Before finding the right medication, and before mindfulness practices and talk therapy, I would sustain a level mood for several weeks. But the balanced mood would escalate to a level of unstable emotional intensity not found in MDD. This time period of gradual, intensifying hypomanic symptoms is called the “bipolar prodrome.” The prodrome period can be weeks to months long, making it harder to recognize.
The most common prodromal symptoms tend to be a sudden elevated mood, overly positive self-talk, decreased need for sleep, increased activity, compulsive spending, hypersexuality, and obsessive, grand ideas. For a while, friends may not notice I’m off balance. I seem confident and purpose-driven. I’m extroverted, charming, quick witted, and I get stuff done. However the prodrome can shift suddenly in a few hours or a few days to unmanageable high-flying moods and poor choices, followed by the depressive shift to a loss of energy, motivation, self-worth, and a flat emotional affect. Unipolar depression is characterized by a slower, pervasive experience of worsened mood without the highs of a manic cycle.
While these two have similar qualities, they’re different enough to have distinct diagnostic criteria in the DSM-5. Unipolar depression and bipolar depression share the same symptoms with three main differences:
- Bipolar depression is more episodic than unipolar.
- Bipolar depression is always on the edge of mania.
- Due to the mania risk, bipolar depression treatment differs from unipolar depression treatment.
Here are some steps that will help a mental health provider offer you an informed diagnosis:
- Make a list of what you’re experiencing, when and for how long. Rate the severity of the symptoms on a scale of 1 to 5, with 1 being the least intense and 5 having the most impact on your functioning. Track this list for at least a month, if possible.
- Ask your friends, family or someone you trust to tell you what they notice. An external view is important, because both depression and bipolar disorder tend to draw a person inward, away from self-awareness.

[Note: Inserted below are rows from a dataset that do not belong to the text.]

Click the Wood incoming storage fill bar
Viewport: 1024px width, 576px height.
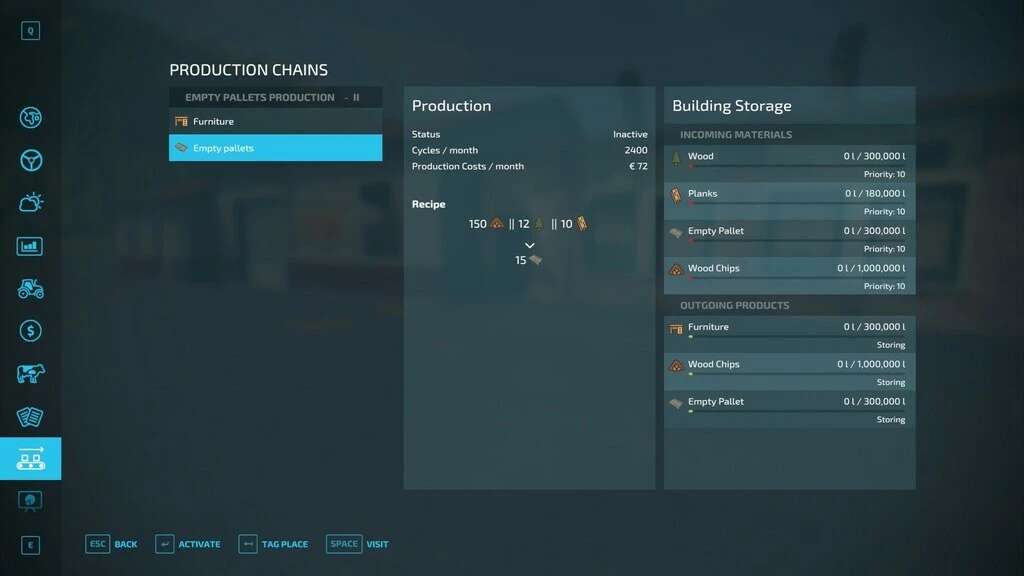tap(796, 166)
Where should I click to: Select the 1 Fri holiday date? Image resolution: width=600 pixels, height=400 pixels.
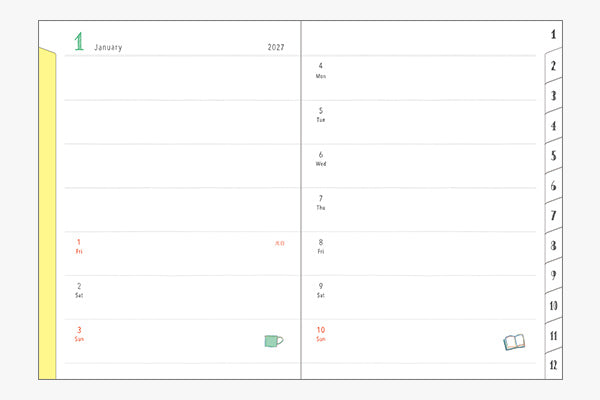click(79, 246)
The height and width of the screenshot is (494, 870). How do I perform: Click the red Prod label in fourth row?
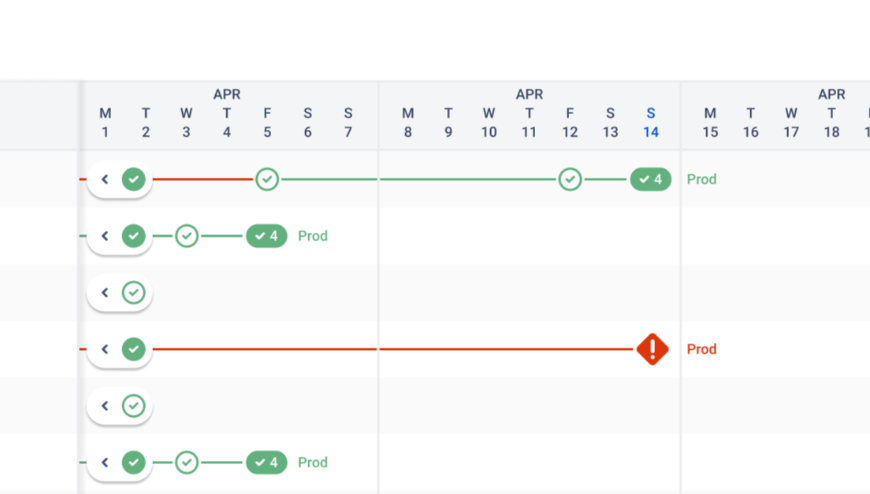point(702,349)
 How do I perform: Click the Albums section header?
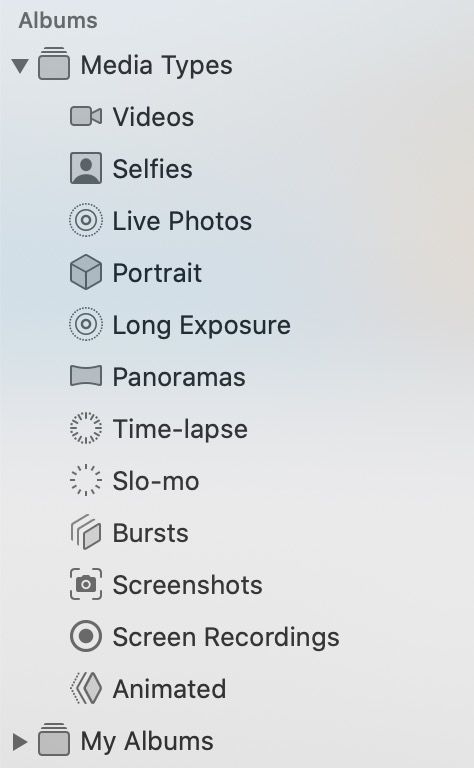coord(58,21)
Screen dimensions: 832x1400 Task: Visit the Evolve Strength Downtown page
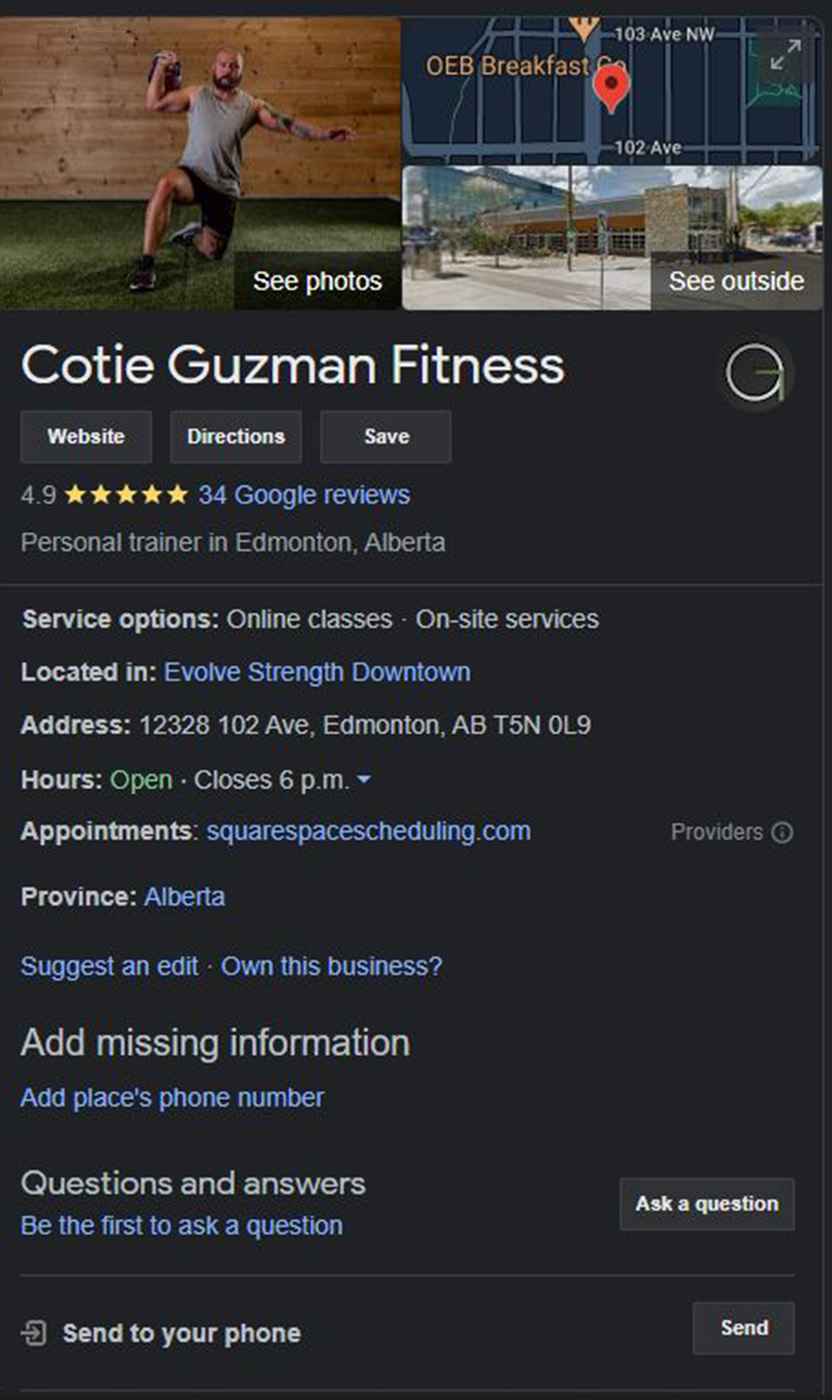coord(317,672)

- Note changes to your appetite; quantity and quality of food; sleep; use of substances like cigarettes, alcohol, caffeine and other drugs; and the motivation to do daily tasks before, during and after an episode of depression. There may be important clues that will help your provider offer an accurate diagnosis.

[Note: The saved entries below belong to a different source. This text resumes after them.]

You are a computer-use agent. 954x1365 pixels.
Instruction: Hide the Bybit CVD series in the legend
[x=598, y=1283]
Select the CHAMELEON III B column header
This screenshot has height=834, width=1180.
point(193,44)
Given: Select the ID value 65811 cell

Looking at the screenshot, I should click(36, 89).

- When depression subsides, do you return to a balanced mood for a significant amount of time (months or years), or does your mood become gradually euphoric, intense, impulsive and unmanageable for you and those around you?

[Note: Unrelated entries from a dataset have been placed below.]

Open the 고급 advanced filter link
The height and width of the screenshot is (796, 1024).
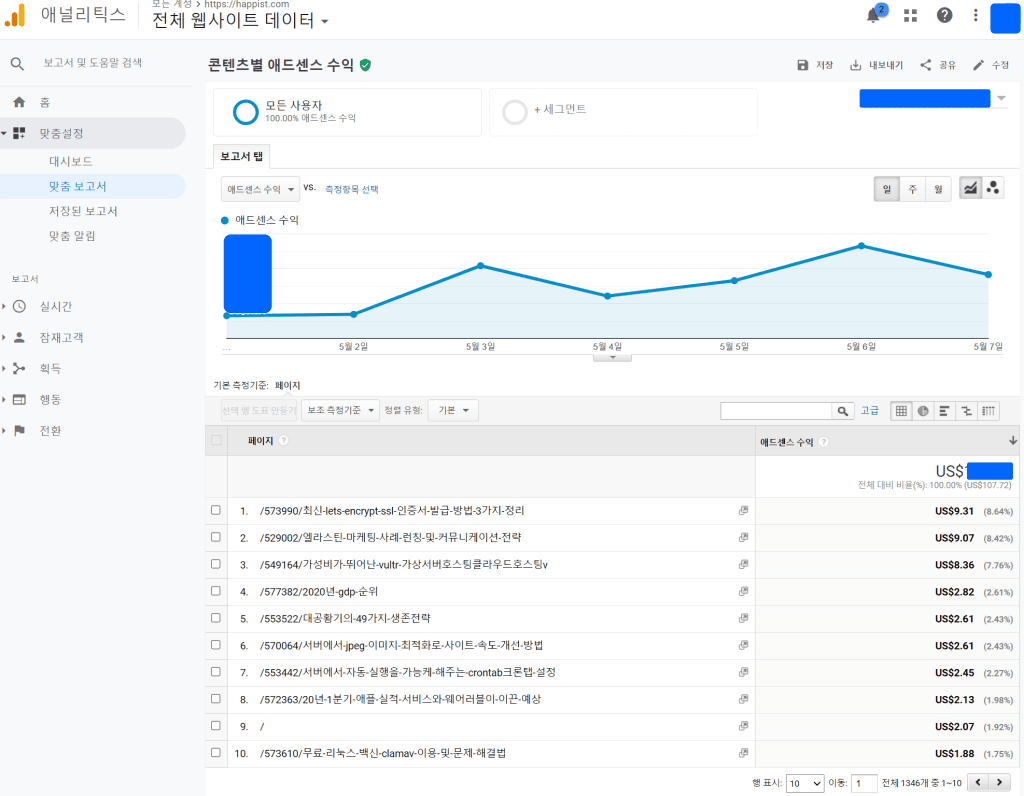coord(869,410)
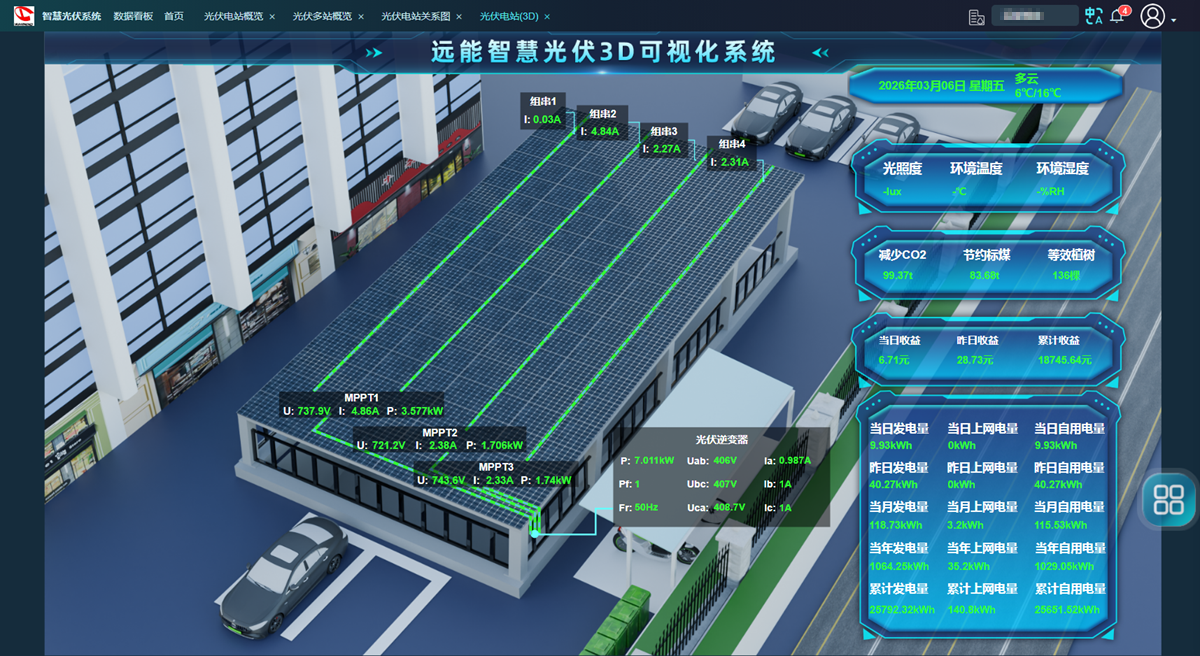Screen dimensions: 1200x656
Task: Close the 光伏多站概览 tab
Action: point(361,17)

- Consider asking a psychiatrist to give you an assessment for both major depressive disorder and bipolar spectrum disorder before a diagnosis and regimen of medication.
With medication and interpersonal and social rhythm therapy (ISRT), my depressive and hypomanic episodes become fewer and less intense. When they subside, life becomes more manageable. I am reconnected with myself, others and the environment. I have more patience. I wake up feeling calm and well-rested from at least 7 hours of sleep. I make healthy meals, find time for rest and play and hit the gym after work. I’ll be in bed by 11 instead of 2 a.m. and drift off in 5 minutes. I don’t feel like a superhero. I simply feel like me again.
It’s not always this way; medication isn’t a magic wand. I still have occasional episodes, however, they’re less intense and don’t last as long. The tools I’ve learned have helped me trust my moods as authentic and less worrisome. My emotional life has improved from drastic and exhausting travel between the north and south poles to living in a balanced, temperate emotional climate near the equator. Whether your diagnosis is unipolar depression or bipolar disorder, finding the best tools will make a big difference in living a healthy, emotionally balanced life. That’s something both of these disorders have in common.